I would say that it was Gandalf and the One Ring together that caused the Balrog to come out to do battle but he was awake and in command of the Orcs all the time.


----------



## Alcuin (May 3, 2015)

Gothmog said:


> I don't think that the Balrog was sleeping during the time of the colony. It was awakened by the Dwarves and killed Durin VI after that it would have no reason to return to sleep and would have had command of the Orcs. It is just a case that the leader would only come to battle when needed. ... [T]he Balrog ... was awake and in command of the Orcs all the time.


That makes sense. It hid from the Host of the Valar at the end of the First Age; after the Dwarves awakened it over 5,000 years later, it remained awake. 

According to the Tale of Years, it was 500 years _after_ Durin’s Bane drove out the Dwarves of Khazad-dûm that Sauron sent “his creatures” to Moria. That presumably means orcs, and probably trolls that the Company of the Ring encountered, too. There might well have been orcs in the complex before then, under the command of the Balrog, but Sauron’s orcs most likely came under its control, too, at least as long as they were in the ruined city. It could not have been long before Sauron and the Balrog discovered one another’s existence and activities. We should not imagine them as friends, or even as allies, but they must have found one another useful. The Balrog knew nothing of Sauron’s Ring or his designs, and it is highly unlikely (IMO) that it took orders from Dol Guldur or later from Barad-dûr; but no doubt it found some cooperation – lots of orcs, for instance, that it could easily cow and dominate – quite useful. 

Once the passage of the Company of the Ring was discovered – Pippin’s stone was noticed immediately – and hunted down, a sizable force was gathered to stop and kill them. The orcs came first, then the trolls; and finally, when those failed, the Balrog itself came to see what was happening. Which means the Balrog was very much in personal command of Moria, a realm it no doubt considered its own domain. 

That brings up another point: since the Balrog was in control of Moria, who put the Watcher in the Water there? Sauron? No: the Balrog. The Watcher sounds like one of those “nameless things [e]ven Sauron knows … not,” something the Balrog met in his exploration of the underworld of Moria.


----------



## Gothmog (May 3, 2015)

I agree that it was the Balrog that set the watcher. It was there to block the Dwarves of the colony. Only the Balrog would be interested in doing that and only the Balrog is likely to have met and been able to control the watcher enough to send it from the deeps to the area outside the doors.


----------



## Alcuin (May 6, 2015)

That rather indicates the Balrog was interested in the Dwarves’ _not_ escaping Moria. That matches its hiding in the shadows during the Battle of Azanulbizar, when only Dáin Ironfoot saw it: the Balrog could easily have come out into the valley and destroyed the whole army of all Seven Dwarven Houses, but it held back and watched its own army annihilated. Why?

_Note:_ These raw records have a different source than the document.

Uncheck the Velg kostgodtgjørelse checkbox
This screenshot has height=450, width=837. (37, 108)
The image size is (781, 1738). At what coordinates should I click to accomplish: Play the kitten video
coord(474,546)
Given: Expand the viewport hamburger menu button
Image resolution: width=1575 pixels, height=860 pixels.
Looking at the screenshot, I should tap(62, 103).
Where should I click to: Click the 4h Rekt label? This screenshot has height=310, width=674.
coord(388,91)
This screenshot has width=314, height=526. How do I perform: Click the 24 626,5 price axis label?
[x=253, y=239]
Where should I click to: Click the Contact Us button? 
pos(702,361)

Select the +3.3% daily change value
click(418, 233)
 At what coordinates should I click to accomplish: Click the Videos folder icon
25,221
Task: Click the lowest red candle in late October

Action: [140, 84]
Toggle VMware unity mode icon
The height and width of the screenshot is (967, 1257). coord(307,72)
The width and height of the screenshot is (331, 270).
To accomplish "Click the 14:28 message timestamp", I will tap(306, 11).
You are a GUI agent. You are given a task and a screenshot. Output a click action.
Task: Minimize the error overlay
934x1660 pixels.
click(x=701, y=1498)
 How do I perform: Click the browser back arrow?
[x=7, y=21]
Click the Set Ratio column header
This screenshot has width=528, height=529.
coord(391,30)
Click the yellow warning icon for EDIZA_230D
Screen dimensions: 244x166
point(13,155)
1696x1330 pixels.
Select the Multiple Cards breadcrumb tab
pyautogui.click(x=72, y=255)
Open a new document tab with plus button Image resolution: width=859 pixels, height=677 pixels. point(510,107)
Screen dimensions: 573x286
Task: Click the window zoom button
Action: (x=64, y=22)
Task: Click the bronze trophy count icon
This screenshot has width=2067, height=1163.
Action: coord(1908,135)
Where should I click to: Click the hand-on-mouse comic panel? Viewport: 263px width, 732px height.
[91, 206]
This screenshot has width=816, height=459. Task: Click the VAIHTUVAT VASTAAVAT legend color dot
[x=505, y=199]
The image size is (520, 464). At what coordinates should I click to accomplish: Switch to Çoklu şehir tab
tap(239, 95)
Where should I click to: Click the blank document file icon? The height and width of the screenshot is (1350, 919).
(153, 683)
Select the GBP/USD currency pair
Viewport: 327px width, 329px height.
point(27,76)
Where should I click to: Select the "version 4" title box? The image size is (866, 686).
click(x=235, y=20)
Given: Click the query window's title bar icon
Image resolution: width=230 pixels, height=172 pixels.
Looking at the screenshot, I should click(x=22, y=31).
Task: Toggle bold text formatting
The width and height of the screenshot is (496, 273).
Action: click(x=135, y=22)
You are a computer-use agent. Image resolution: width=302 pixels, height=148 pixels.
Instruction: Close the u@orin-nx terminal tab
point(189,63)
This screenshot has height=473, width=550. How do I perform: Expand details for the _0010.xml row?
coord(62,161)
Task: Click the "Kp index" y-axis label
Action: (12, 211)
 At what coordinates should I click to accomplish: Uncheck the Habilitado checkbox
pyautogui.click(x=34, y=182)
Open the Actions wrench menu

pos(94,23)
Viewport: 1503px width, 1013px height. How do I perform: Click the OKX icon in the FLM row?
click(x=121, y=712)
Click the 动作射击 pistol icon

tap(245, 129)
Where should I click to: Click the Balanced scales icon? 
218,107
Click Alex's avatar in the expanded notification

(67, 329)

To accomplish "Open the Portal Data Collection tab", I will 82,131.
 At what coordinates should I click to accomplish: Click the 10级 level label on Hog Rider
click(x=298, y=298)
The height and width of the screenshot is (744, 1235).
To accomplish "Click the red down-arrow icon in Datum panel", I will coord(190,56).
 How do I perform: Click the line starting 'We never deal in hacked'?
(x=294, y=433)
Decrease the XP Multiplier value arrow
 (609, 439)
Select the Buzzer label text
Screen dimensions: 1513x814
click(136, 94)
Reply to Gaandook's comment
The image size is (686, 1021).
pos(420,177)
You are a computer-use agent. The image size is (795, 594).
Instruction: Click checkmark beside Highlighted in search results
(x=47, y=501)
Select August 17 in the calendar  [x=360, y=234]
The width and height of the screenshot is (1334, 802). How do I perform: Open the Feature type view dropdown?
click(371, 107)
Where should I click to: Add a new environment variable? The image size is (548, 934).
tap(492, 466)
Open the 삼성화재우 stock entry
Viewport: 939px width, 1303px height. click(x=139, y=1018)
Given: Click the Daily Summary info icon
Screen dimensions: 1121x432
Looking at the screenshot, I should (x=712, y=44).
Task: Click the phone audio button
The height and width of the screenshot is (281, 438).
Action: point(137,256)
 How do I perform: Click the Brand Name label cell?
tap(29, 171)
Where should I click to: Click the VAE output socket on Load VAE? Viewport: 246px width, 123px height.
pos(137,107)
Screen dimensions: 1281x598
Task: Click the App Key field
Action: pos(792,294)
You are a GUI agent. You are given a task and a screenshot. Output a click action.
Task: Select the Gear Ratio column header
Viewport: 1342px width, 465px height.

The implication is that the Balrog was doing what it had always done: _*hiding*_. It makes perfectly good sense: 

It hid during the War of Wrath. (Had it waited ’til the end, escape would have been nigh impossible: it escaped _before_ the fall of Thangorodrim, possibly because it’d been cut off the rest of Morgoth’s forces; besides, this is _exactly_ what Sauron did in the ruin of Utumno: he hid.) 
It hid for more than 5,000 years until the Dwarves broke into its hiding place. 
Celeborn and Galadriel suspected there was something really nasty behind Durin’s Bane, “a terror” Celeborn called it; they may even have deduced it was a balrog, a Valaraukar. But they didn’t know for certain, and Celeborn – like most everyone in this thread – through it was quiescent:


> ad I known that the Dwarves had stirred up this evil in Moria again, l would have forbidden you to pass the northern borders…


The Balrog was far from quiescent: it might have been indolent, but it wasn’t asleep.
[*]_*If*_ the Balrog had decided to cooperate with Sauron in the assault on Lórien, *then that attack would surely have succeeded.* 
[*]It made sense for the Balrog to join forces with Sauron to destroy Lórien: 

It surely knew of Galadriel, remembered her from Beleriand in the First Age, and knew of her old friendship with the Dwarves of Khazad-dûm. 
Galadriel was a threat to the Balrog: she was the greatest and most powerful of all the Eldar remaining in Middle-earth. 
The elimination of Lórien and Galadriel made its own survival and control of Moria secure.
[*]Coming upon the Elves of Lórien unawares would have meant that the Balrog had an incredible advantage over its opponents. (Apparently one or two of the Nazgûl were also involved in the initial assault on Lórien.) It would have been much like the attack on Gondolin: complete success.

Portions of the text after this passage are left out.